- _Task requirements_
Your response should be an exact transcription of the data, images excluded.

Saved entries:

········

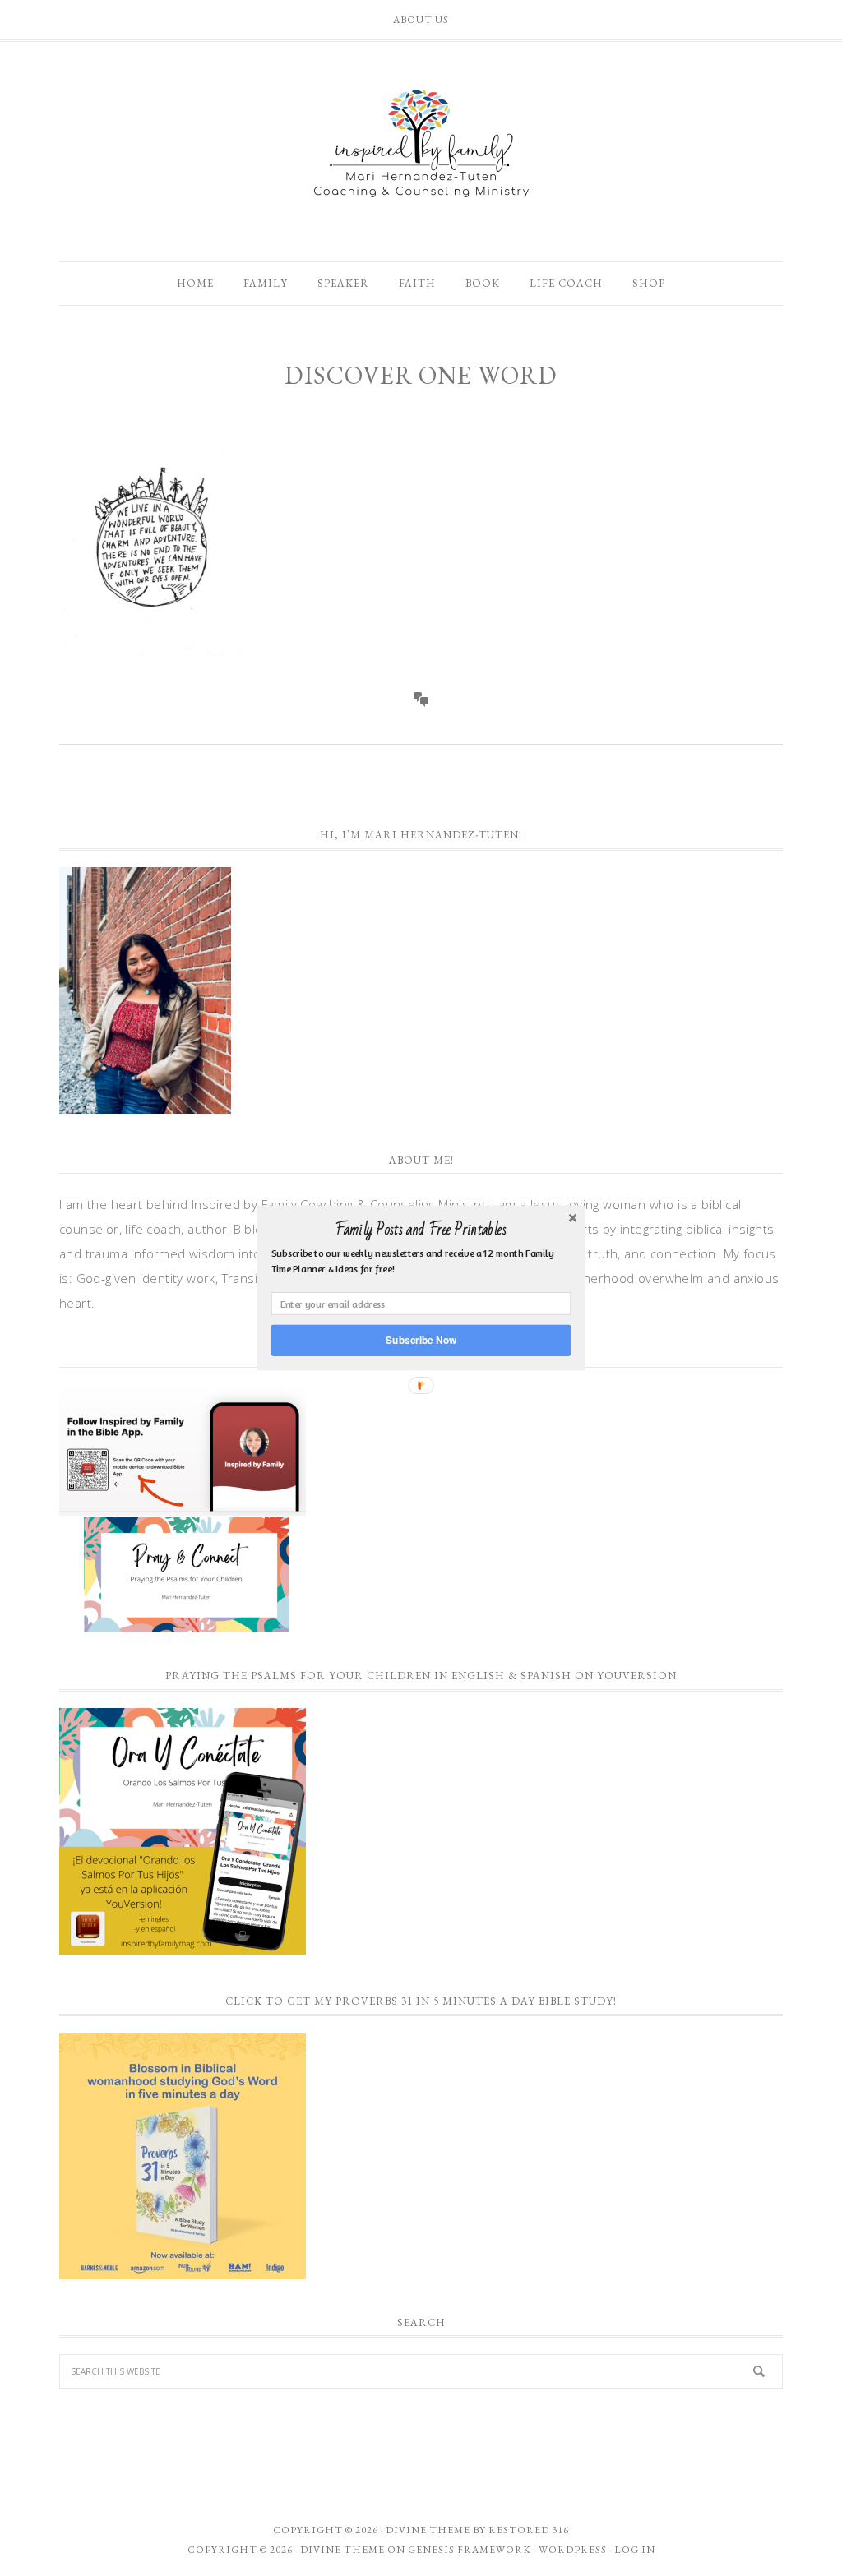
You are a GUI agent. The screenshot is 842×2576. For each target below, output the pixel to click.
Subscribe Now (421, 1340)
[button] (421, 1230)
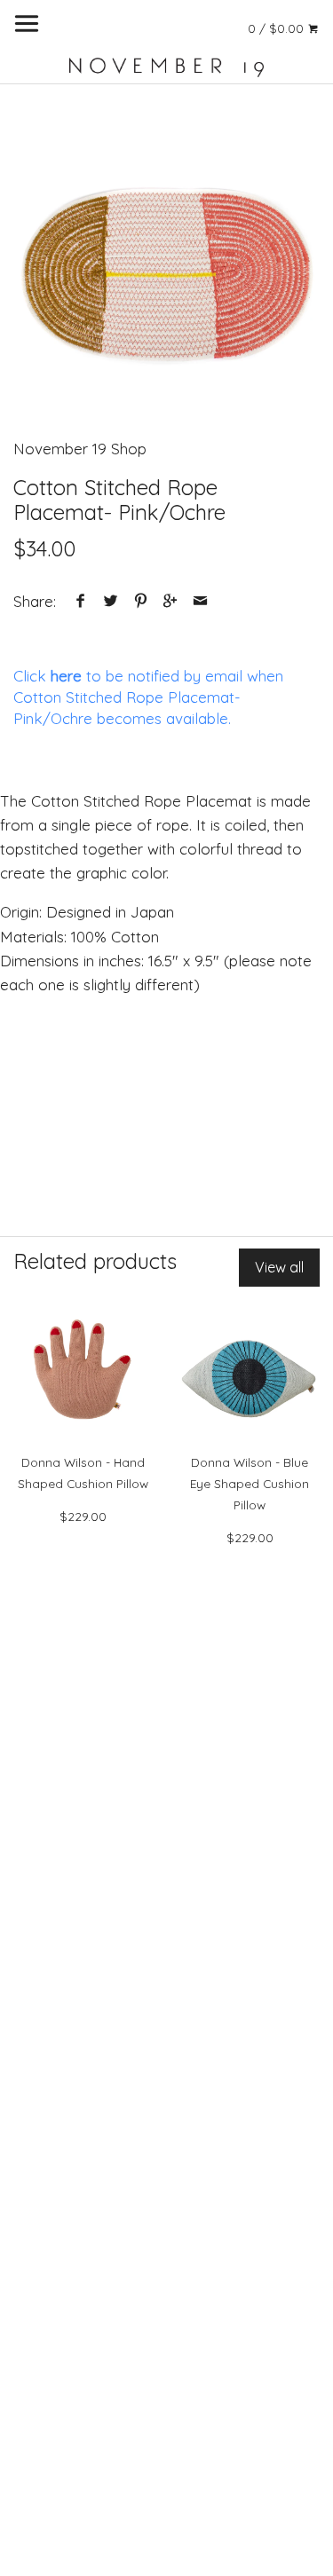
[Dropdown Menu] (26, 23)
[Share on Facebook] (81, 601)
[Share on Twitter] (111, 601)
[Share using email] (200, 601)
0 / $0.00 (277, 27)
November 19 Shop (80, 448)
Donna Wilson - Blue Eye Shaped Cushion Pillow (249, 1483)
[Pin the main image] (140, 601)
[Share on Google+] (170, 601)
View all (279, 1267)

········

- _Exercise response_
You are a GUI agent. The screenshot is 842×2576. For each target below, output the pixel to click.
Subscribe Now (421, 1340)
[button] (421, 1230)
[Dropdown Menu] (26, 23)
[Share on Facebook] (81, 601)
[Share on Twitter] (111, 601)
[Share using email] (200, 601)
0 / $0.00 (277, 27)
November 19 Shop (80, 448)
Donna Wilson - Blue Eye Shaped Cushion Pillow (249, 1483)
[Pin the main image] (140, 601)
[Share on Google+] (170, 601)
View all (279, 1267)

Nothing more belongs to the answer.